Forgive Me by Amanda Eyre Ward. The disappointment. I sent it off via Paperback Swap the minute I finished. Her last book was terrific - I even gave it its own blog entry, and mentioned how I could hardly wait to read her next one. But this was just insulting. You get through a whole story of crisis and struggle in South Africa (that part was what kept me reading) only to be hit over the head with a "woman's place is in the home" billboard. The reporter realizes she doesn't need to be messing around in South Africa trying to change the world when she could go back to Nantucket, marry a nice, rich doctor, and be completely fulfilled by motherhood. Thanks, Amanda Eyre Ward. Goodbye.

Ender's Game by Orson Scott Card. Five years ago or so, I was trying to pick a book for the airplane ride home to Denmark, and my then officemate handed me this. I thought, oh, God, now I'll have to read it to be polite, but what do I want with a book about little boys in outer space undergoing military training to defeat insect-like creatures who want to colonize the earth?! I never turned the overhead light off once during the whole night flight. It's not so much the sci fi elements of the book as it is the step-by-step development of the brilliant little boy's military strategy. Who knew I'd be so interested in military strategy, of all things? Anyway, I got the book again this week, plunged in, and was mesmerized all over again. And thanks to Paperback Swap, I got a copy without having to pay for it, thereby very consciously not putting money into its author's coffers. The guy's a great writer, but he's an absolute bigot.

Her Name Was Lola by Russell Hoban. When I was a small child, I loved the Frances books. You probably did, too. Remember the little pencil drawings of Frances the badger? To this day, the story A Bargain for Frances still informs how I make friends. (Frances wisely says, "Being careful is not as much fun as being friends. Do you want to be careful or do you want to be friends?") When I first met Scott, when I was 20 or 21, I mentioned that book and its importance to my social philosophy, and he seized a book off his shelf and said, "You mean this Russell Hoban?!" Turned out Hoban was a prolific writer of novels and was somewhat of a cult figure. I had no idea. The book Scott showed me was Riddley Walker, his favorite novel, which he proceeded to read out loud to me over the next several evenings. (Which was rather romantic, I might add. The reading-out-loud thing, I mean.) More about the extraordinary Riddley some other day, but I became duly fascinated by Hoban, his Orpheus obsession and his infatuation with the creative mind speaking to itself. Every one of his books is unusual and different from the others, but certain threads bind them together. He's in his eighties now, and he wrote Her Name Was Lola in 2003. He weaves all kinds of references to his former stories and novels in there (even Frances!), explores the interconnected depths of the human unknown, as is his wont, and makes you laugh out loud while doing so. There is no other Russell Hoban.
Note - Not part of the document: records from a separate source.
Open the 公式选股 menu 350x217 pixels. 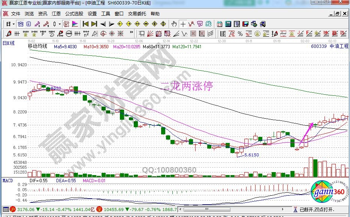pyautogui.click(x=74, y=14)
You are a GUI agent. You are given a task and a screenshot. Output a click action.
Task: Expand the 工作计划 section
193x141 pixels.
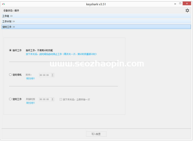[x=9, y=21]
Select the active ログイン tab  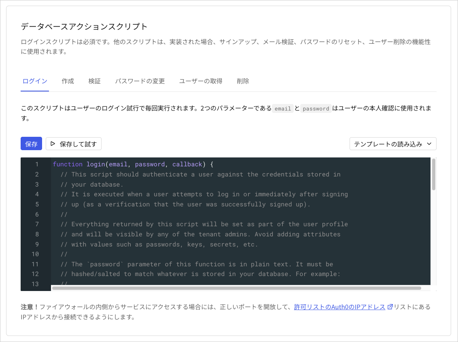click(x=34, y=81)
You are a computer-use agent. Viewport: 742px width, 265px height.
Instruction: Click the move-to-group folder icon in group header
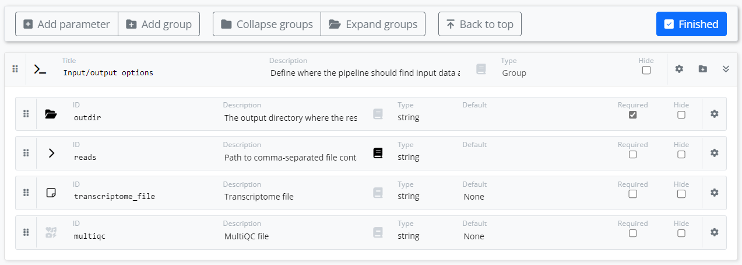tap(703, 69)
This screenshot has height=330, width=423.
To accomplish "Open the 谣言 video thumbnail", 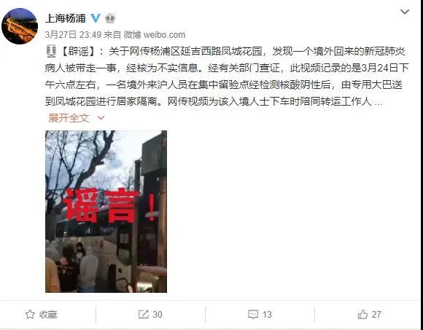I will click(106, 211).
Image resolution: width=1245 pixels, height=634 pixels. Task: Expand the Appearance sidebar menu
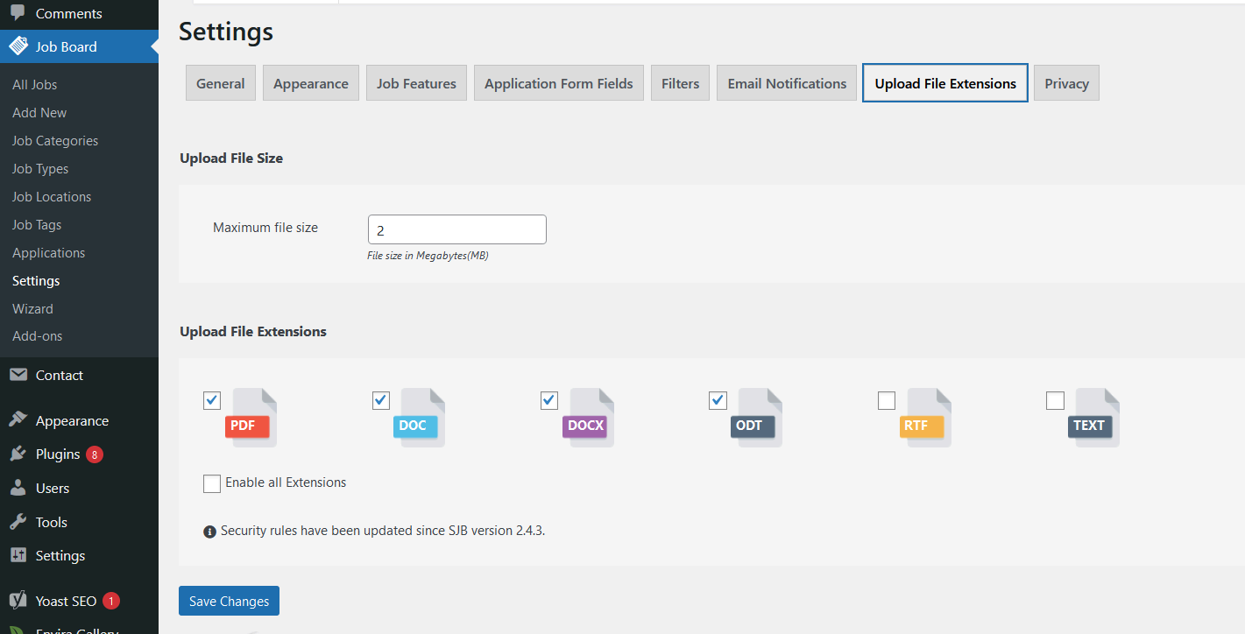72,421
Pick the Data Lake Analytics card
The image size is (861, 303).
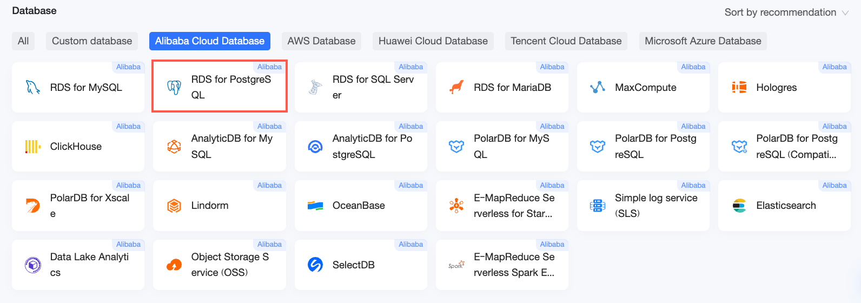[78, 265]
So... now what?! Saturday morning and no book to read! I've forgotten what to do.

Maybe I'll saunter down to Depot Town.

And pop into the used bookstore.

Saturday, October 4, 2008

Stupid old iTunes

I love the song "Pure and Easy" by the Who. It makes the hairs on my arms stand up. But I only have it on an ancient cassette, and my new Tape2PC gadget seems to only transfer in mono. Apparently there's a complicated way to reset it (instructions I had to write to the manufacturer to obtain!), but I haven't waded through the process yet.

So. I downloaded "Pure and Easy" from iTunes.

And... it's some totally crap version! Where did iTunes ever find it? Is this the Who?! They sound positively bored. Where's the crazy guitar solo? Why does Daltrey sound as though he's reciting his grocery list? And the worst part is, the part at the end ("There once was a note! Listen!"), which is so forceful and insistent in the real version, just limps to fade-out. They even give "Listen" some sort of disinterested, lite-country harmonization.


I paid a dollar for some weird version of one of my favorite songs! There should have been a warning: 'Wimp version! Do not confuse with amazing version you love!'

Booooo iTunes!

I'm going to go figure out how to set up my Tape2PC to transfer in stereo and dig up the old tape. Now.